# Exercise details
Rewrite the listing below, substituting "navigation cube" for "ViewCube" and leaving all other text as it is. Omit the pictures from your version.

[Records for finding displayed items]
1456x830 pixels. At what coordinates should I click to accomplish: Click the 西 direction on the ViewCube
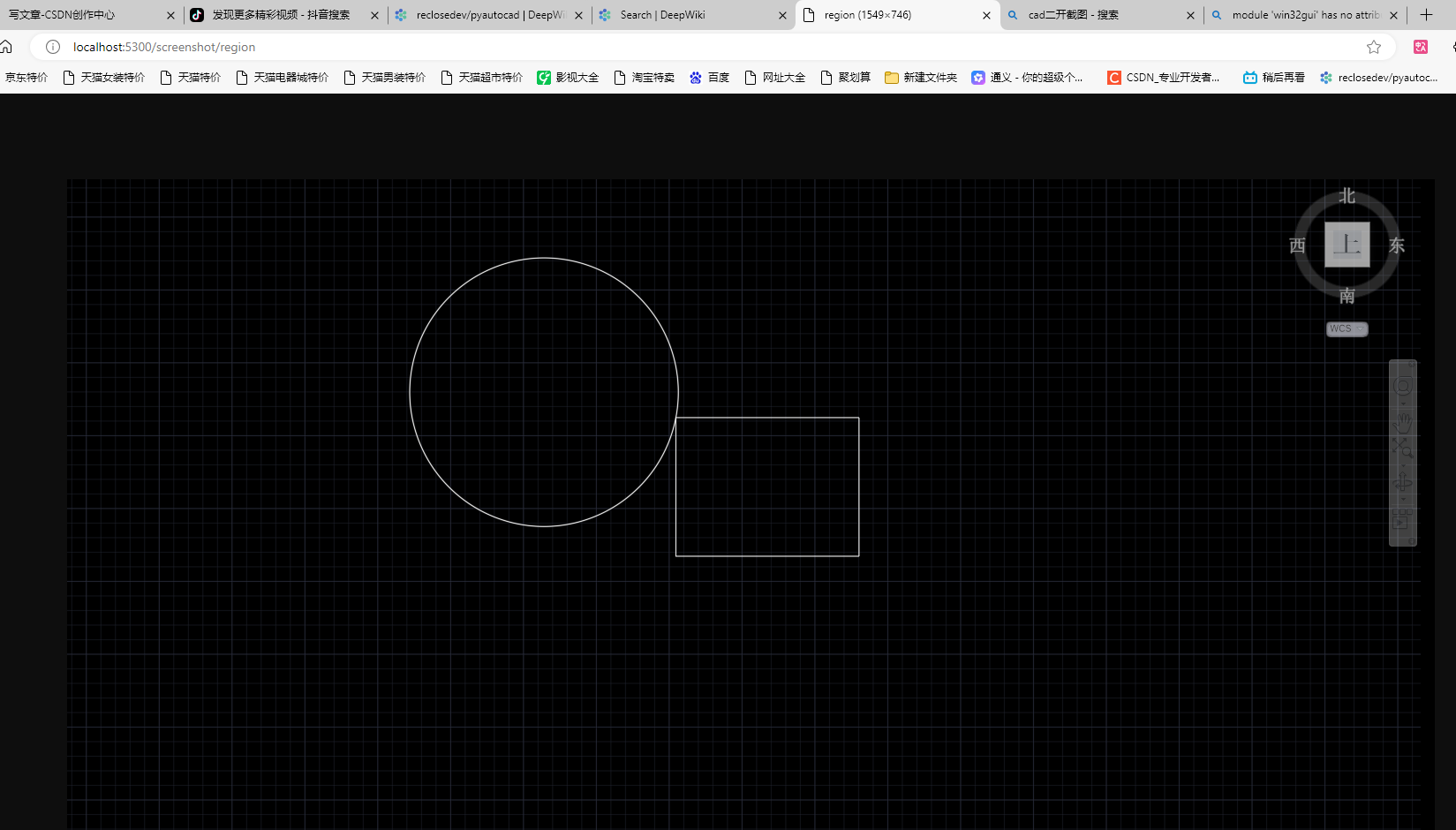pos(1295,245)
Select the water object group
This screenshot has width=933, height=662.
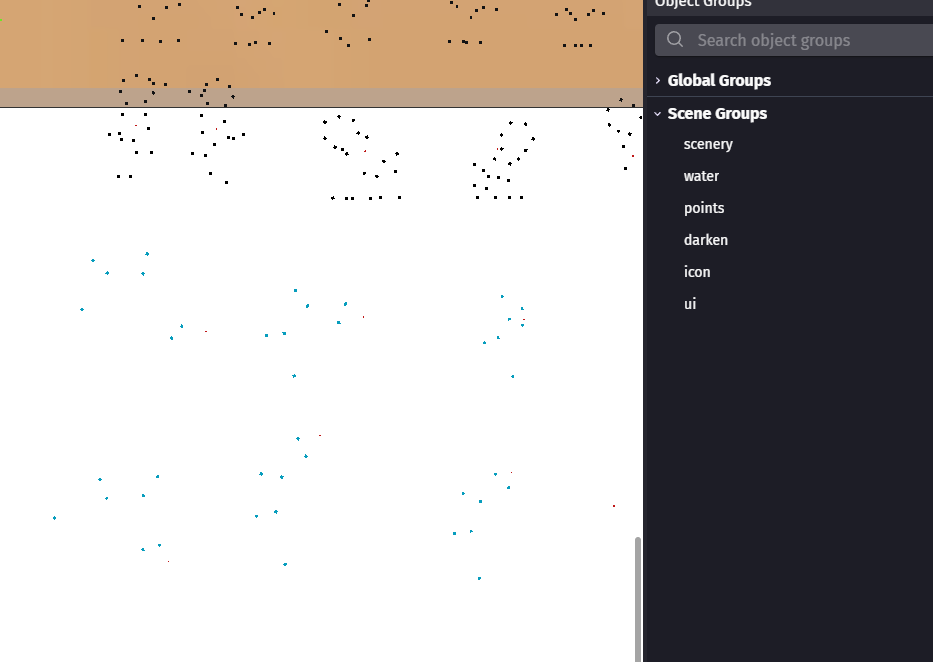pos(701,176)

# The response
1456x830 pixels. At what coordinates should I click to accomplish: Click the 西 direction on the navigation cube
pos(1295,245)
Select the water object group
This screenshot has width=933, height=662.
pos(701,176)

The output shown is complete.